_WHAT THE TASK ASKS:_ Write out the rows from the line holding "Task: Click the split pane icon at top right" through the end of the records, both ends included, as a numbered list with blank lines dropped. Leave the pictures out.

_Raw records:_
* * *
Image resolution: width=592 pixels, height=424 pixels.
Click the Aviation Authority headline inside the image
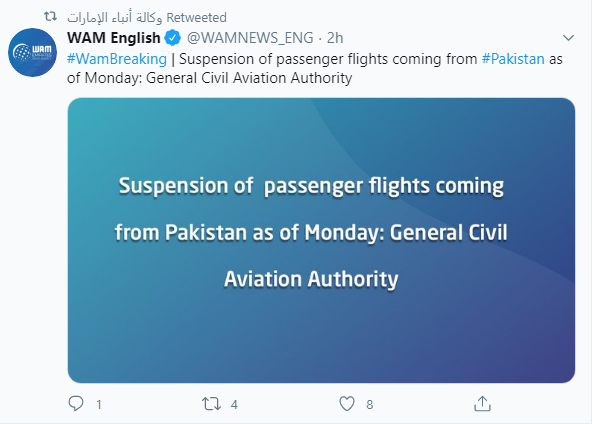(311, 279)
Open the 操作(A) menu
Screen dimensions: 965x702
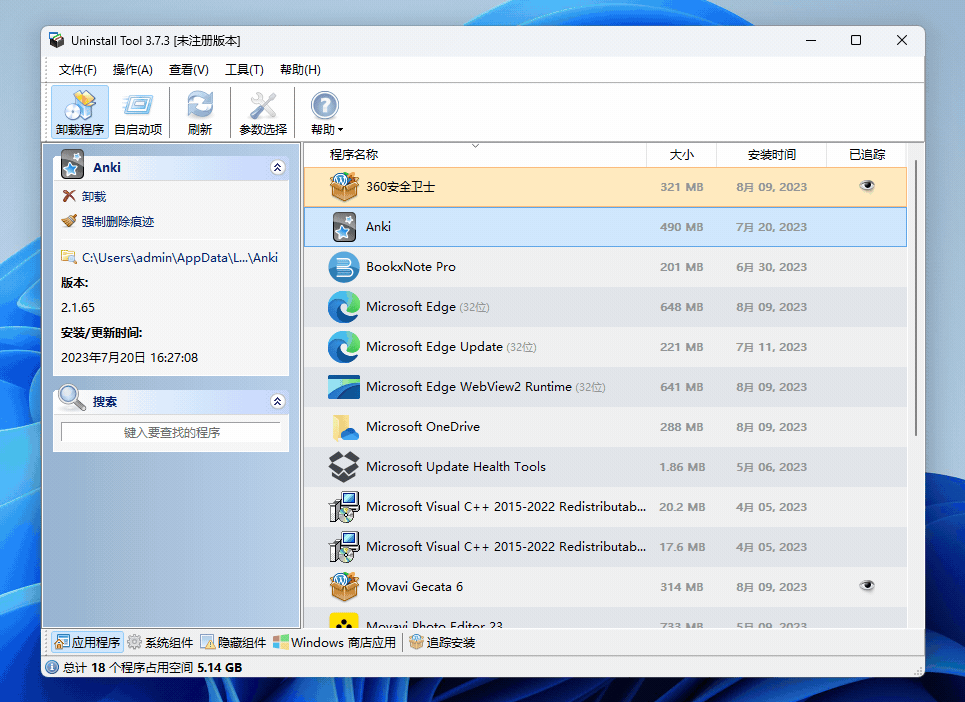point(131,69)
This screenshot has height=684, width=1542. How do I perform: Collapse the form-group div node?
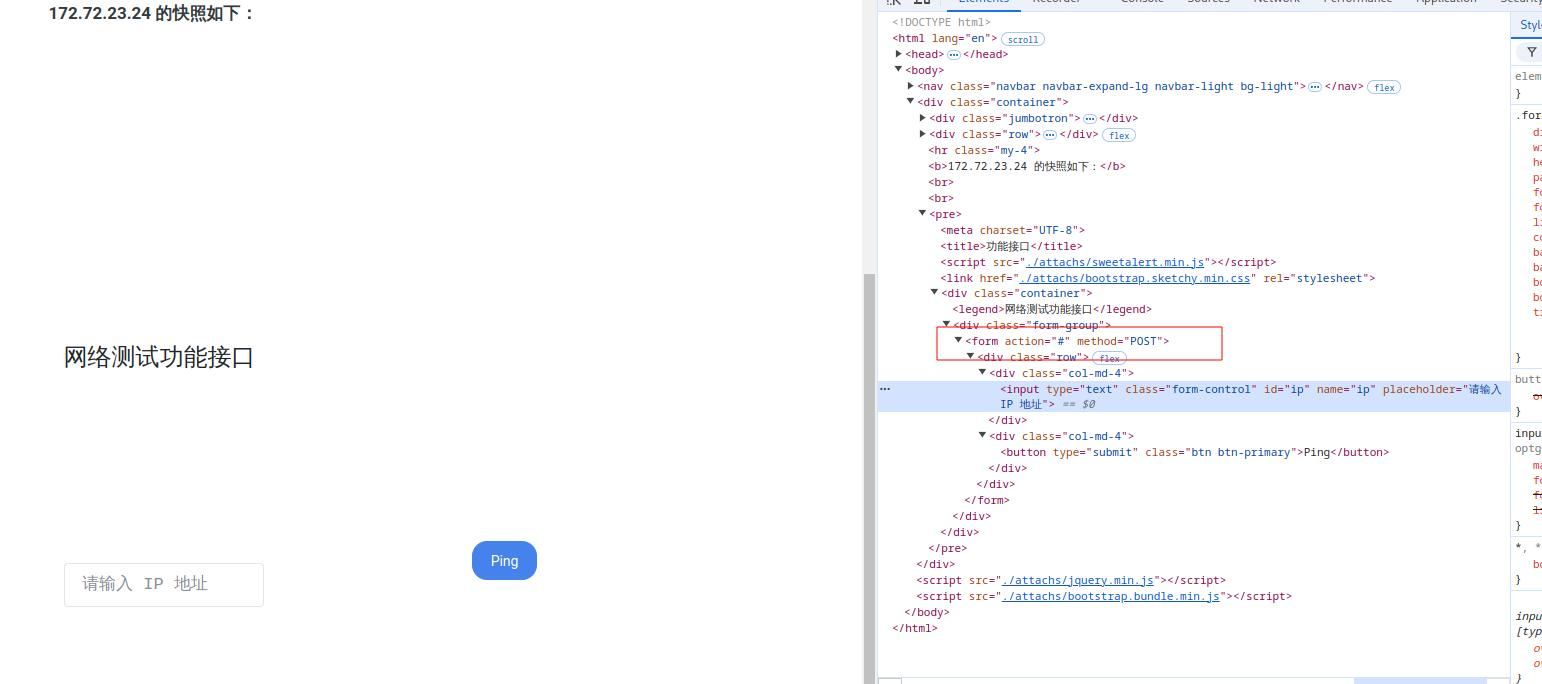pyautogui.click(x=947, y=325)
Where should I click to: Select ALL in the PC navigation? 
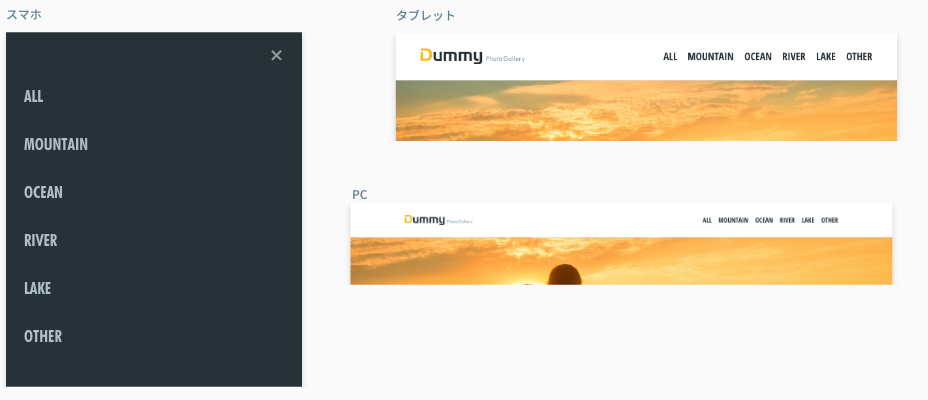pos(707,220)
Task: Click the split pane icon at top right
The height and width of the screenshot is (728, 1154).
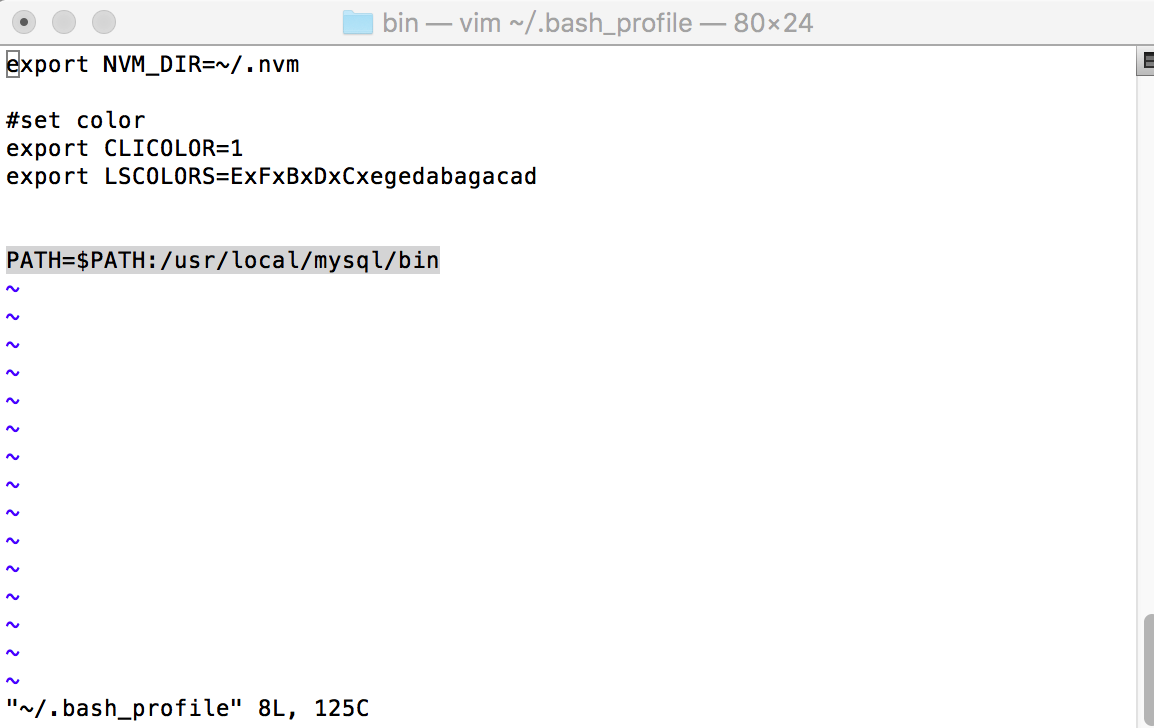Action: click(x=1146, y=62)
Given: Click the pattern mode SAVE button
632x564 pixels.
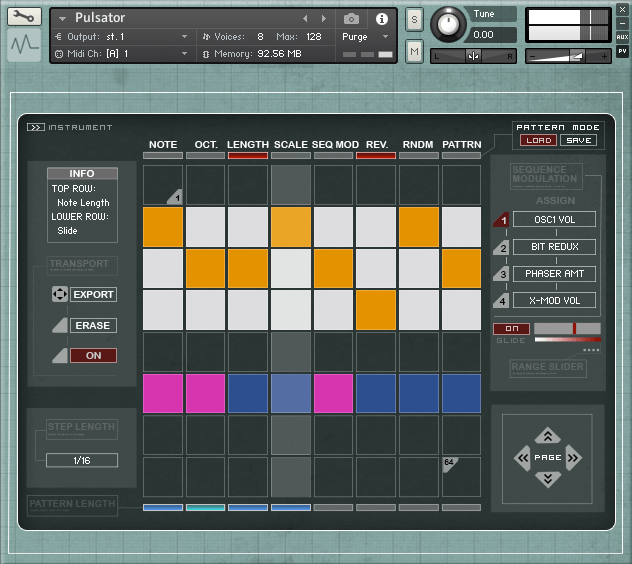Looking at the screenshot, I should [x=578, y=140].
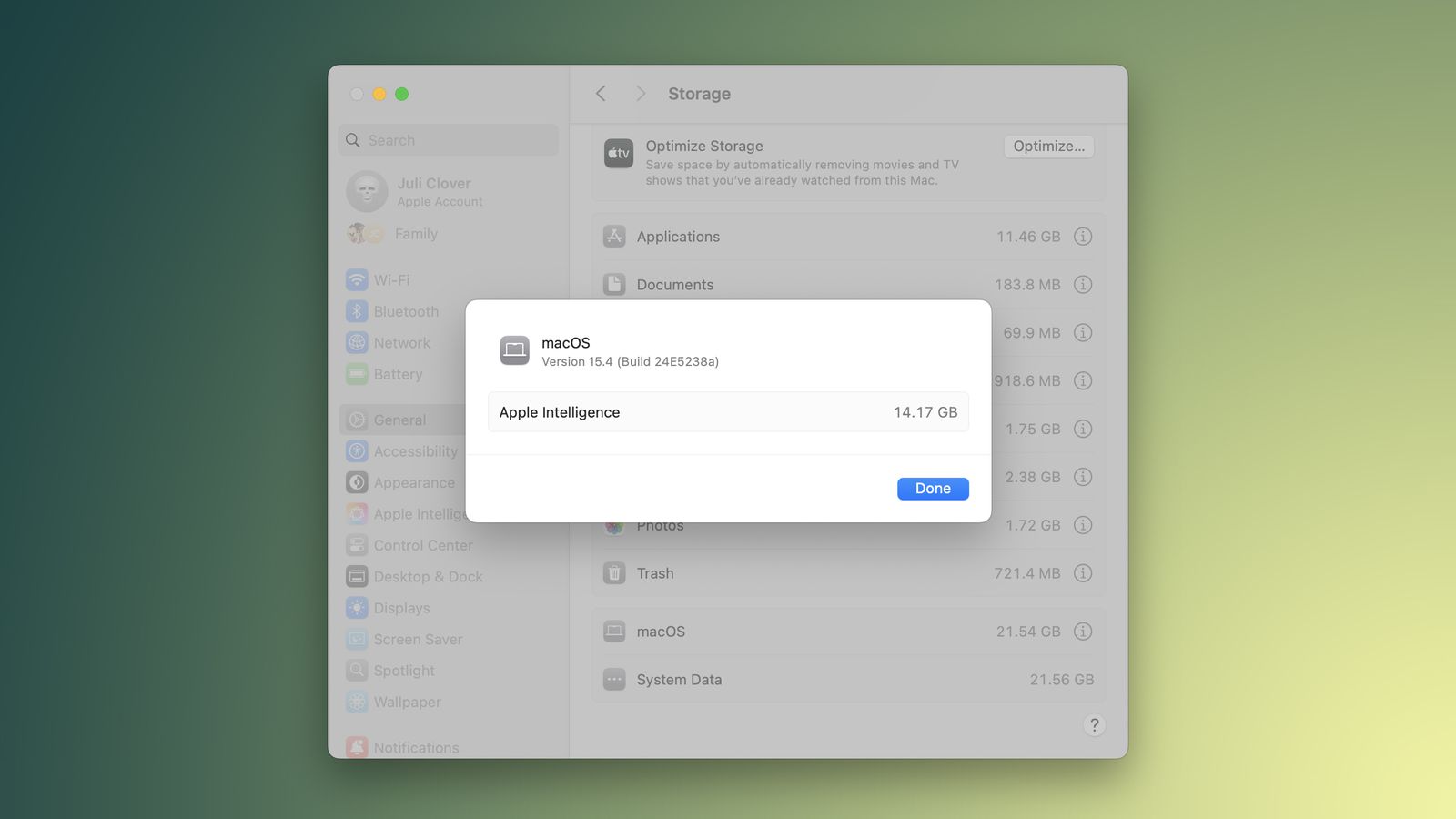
* * *
_SOLVED EXERCISE:_
1. Task: Click the split pane icon at top right
2. The height and width of the screenshot is (728, 1154).
3. Action: click(x=1146, y=62)
4. Given: Click the pattern mode SAVE button
5. 632x564 pixels.
6. Looking at the screenshot, I should [x=578, y=140].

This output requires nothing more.